• **Work required**
Your answer must be an exact copy of the data below, minus any pictures.

== Dataset excerpts

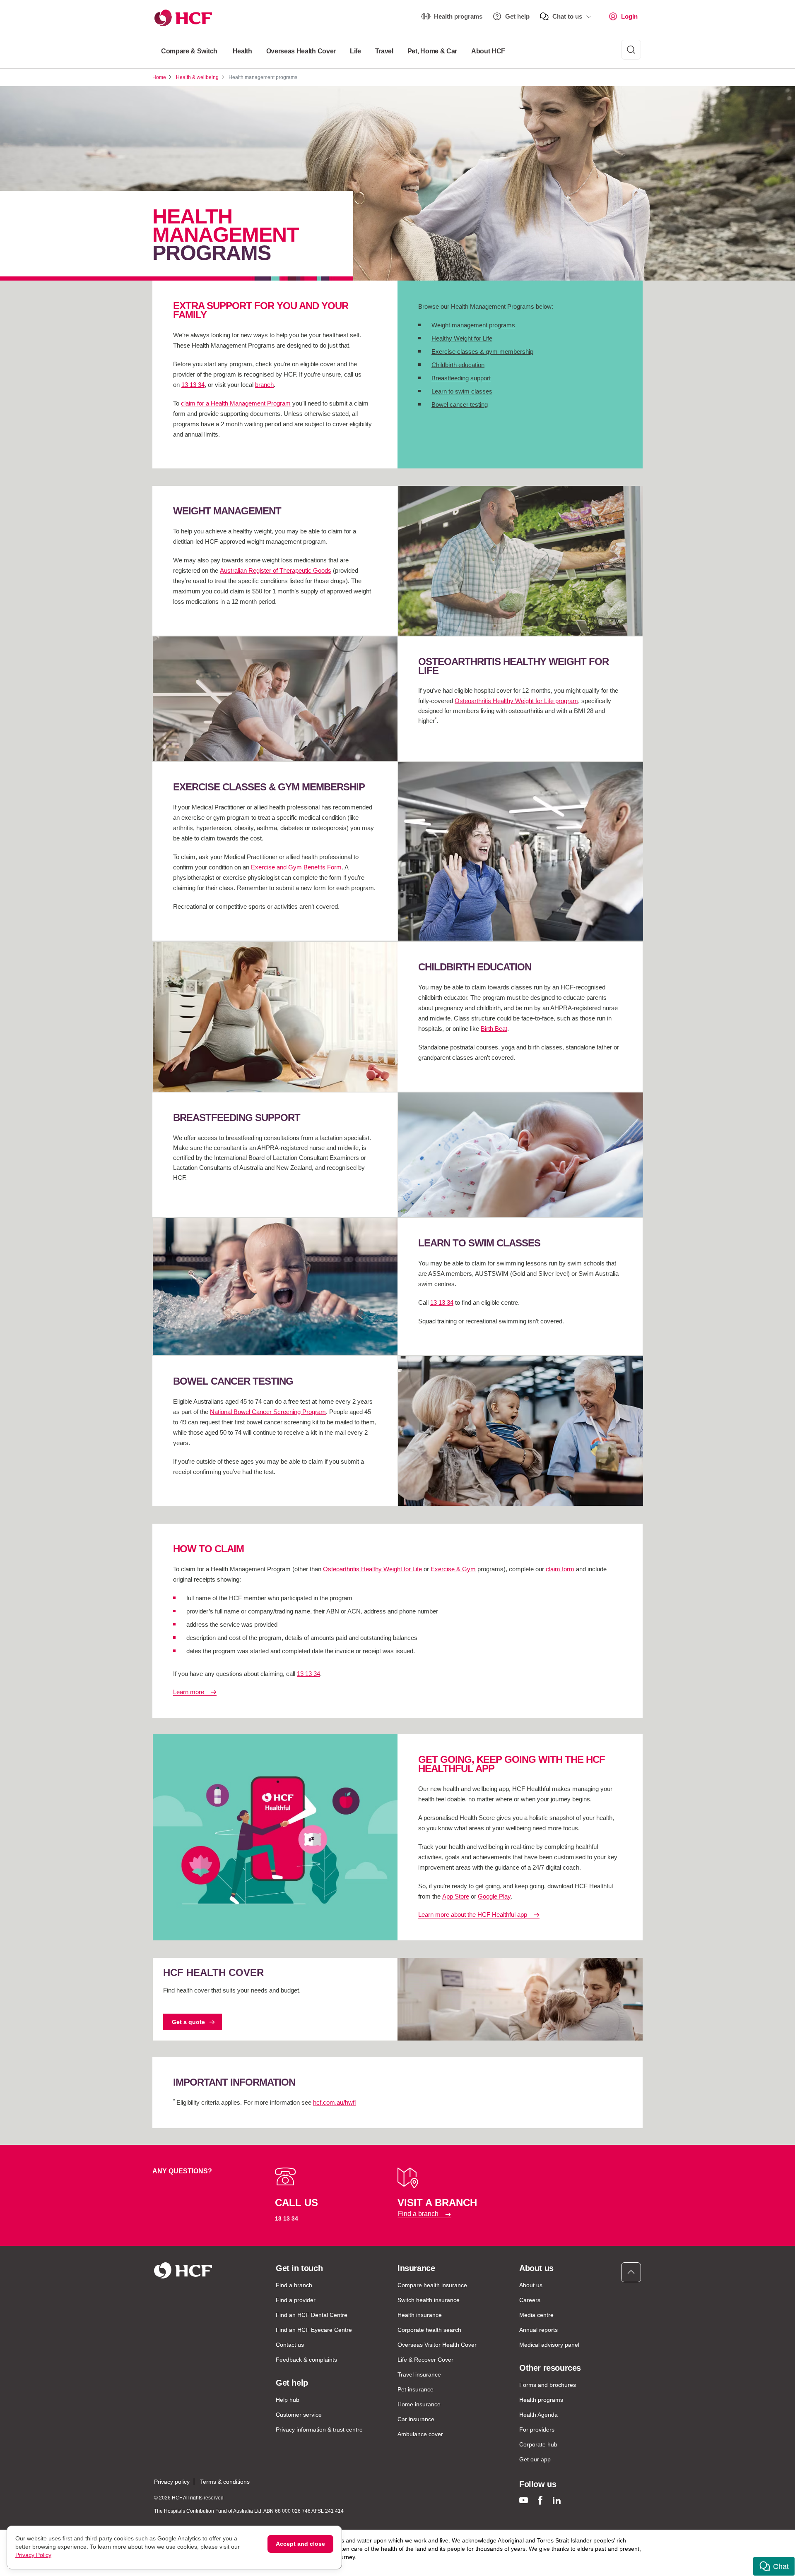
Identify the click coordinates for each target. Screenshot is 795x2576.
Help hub (287, 2399)
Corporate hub (538, 2444)
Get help (517, 16)
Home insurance (419, 2404)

====

• **Exercise answer**
Identify the click coordinates for each target. Screenshot is 795x2576.
Help hub (287, 2399)
Corporate hub (538, 2444)
Get help (517, 16)
Home insurance (419, 2404)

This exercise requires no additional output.